A publicação dos dados sobre a religiosidade dos brasileiros, levantados pelo Censo de 2022, mostra que o quadro religioso do Brasil está em constante evolução: um pouco menos católico, um pouco mais evangélico, menos espírita, mais voltado para religiões de origem africana, continuando sincrético, um tanto mais ateu e indiferente diante das religiões e instituições religiosas. Até aqui, não há grandes novidades.

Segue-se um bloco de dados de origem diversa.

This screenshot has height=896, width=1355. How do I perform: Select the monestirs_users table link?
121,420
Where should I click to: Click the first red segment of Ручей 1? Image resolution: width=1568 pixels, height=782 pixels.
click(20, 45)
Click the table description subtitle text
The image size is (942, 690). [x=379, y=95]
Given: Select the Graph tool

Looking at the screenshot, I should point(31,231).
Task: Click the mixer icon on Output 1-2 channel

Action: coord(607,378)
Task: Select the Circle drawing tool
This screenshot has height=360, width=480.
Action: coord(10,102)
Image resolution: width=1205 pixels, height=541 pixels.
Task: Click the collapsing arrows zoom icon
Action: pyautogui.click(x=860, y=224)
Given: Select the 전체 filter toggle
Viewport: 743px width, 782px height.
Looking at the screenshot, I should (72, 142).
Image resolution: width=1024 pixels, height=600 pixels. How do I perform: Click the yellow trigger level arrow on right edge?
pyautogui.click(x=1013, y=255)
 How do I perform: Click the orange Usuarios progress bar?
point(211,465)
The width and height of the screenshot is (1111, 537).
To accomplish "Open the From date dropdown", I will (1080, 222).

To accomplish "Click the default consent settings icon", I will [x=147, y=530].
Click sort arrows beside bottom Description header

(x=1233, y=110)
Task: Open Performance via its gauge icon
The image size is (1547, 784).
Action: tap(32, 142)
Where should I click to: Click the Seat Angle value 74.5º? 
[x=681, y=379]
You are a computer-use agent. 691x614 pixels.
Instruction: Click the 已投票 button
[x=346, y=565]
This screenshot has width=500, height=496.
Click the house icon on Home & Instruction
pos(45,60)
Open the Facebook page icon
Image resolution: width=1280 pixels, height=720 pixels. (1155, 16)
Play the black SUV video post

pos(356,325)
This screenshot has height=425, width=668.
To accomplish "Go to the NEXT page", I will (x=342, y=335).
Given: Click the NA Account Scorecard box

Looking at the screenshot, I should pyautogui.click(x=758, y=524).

A percepção muda um pouco quando se entra nos detalhes e se fazem comparações. Pelo Censo de 2022, os católicos seriam 56,7% dos brasileiros, enquanto eram praticamente 100% da população até a Proclamação da República (1889), quando se fez a separação entre Estado e Igreja. No entanto, é preciso observar que ser católico naquela época era questão de cidadania; a maioria dos católicos eram apenas nominais, mas não de convicção católica. E as outras religiões eram praticamente proibidas. Além disso, a população indígena nunca foi inteiramente católica, menos ainda durante o período colonial e imperial.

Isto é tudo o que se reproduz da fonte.